The archive of award-winning lighting designer Kevin Adams is now housed at the Harry Ransom Center. Adams has received four Tony Awards for his lighting designs of Spring Awakening (2007), The 39 Steps (2008), American Idiot (2010), and Hedwig and the Angry Inch (2014). Adams is a UT alumnus, and he received the E. William Doty Distinguished Alumnus Award from the UT College of Fine Arts in 2016. Read more about the archive.
You studied theatrical scene design at The University of Texas, but pursued a career in lighting design after completing your studies. How does this creative shift appear in your archive?

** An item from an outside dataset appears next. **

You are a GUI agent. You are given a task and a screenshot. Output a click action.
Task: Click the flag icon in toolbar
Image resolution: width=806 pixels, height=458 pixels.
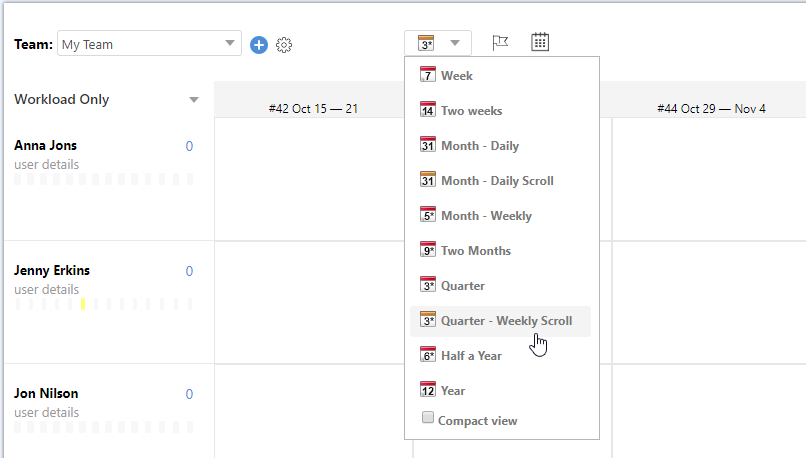500,42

The materials I’ve donated include work from the last 35 years. At the beginning of that period, I was solely a set designer, and that early work is represented in the collection. As I studied work of artists that used light in their exhibitions, I began lighting my own sets using those same ideas and strategies. Work from this period shows small sets lit mostly by different kinds of lightbulbs and fluorescent tubes. There are few traditional theatre instruments used in these early designs as I didn’t know much about them at the time.
A few years later, from 1989 to 1995 there are larger shows that have more complicated scenery and complicated lighting ideas that are straying from the work I was seeing in museums while I was developing my own point of view with lighting. Also found in this work is a better understanding and use of traditional theatre lighting equipment.
By 1996 I moved to New York City and the work from that period is mostly only as a lighting designer, showing a range of sophisticated lighting sculptures and collaborations with excellent set designers. Also in this long period after 1996, I developed a better understanding of theatrical lighting equipment including moving lights and LED technology.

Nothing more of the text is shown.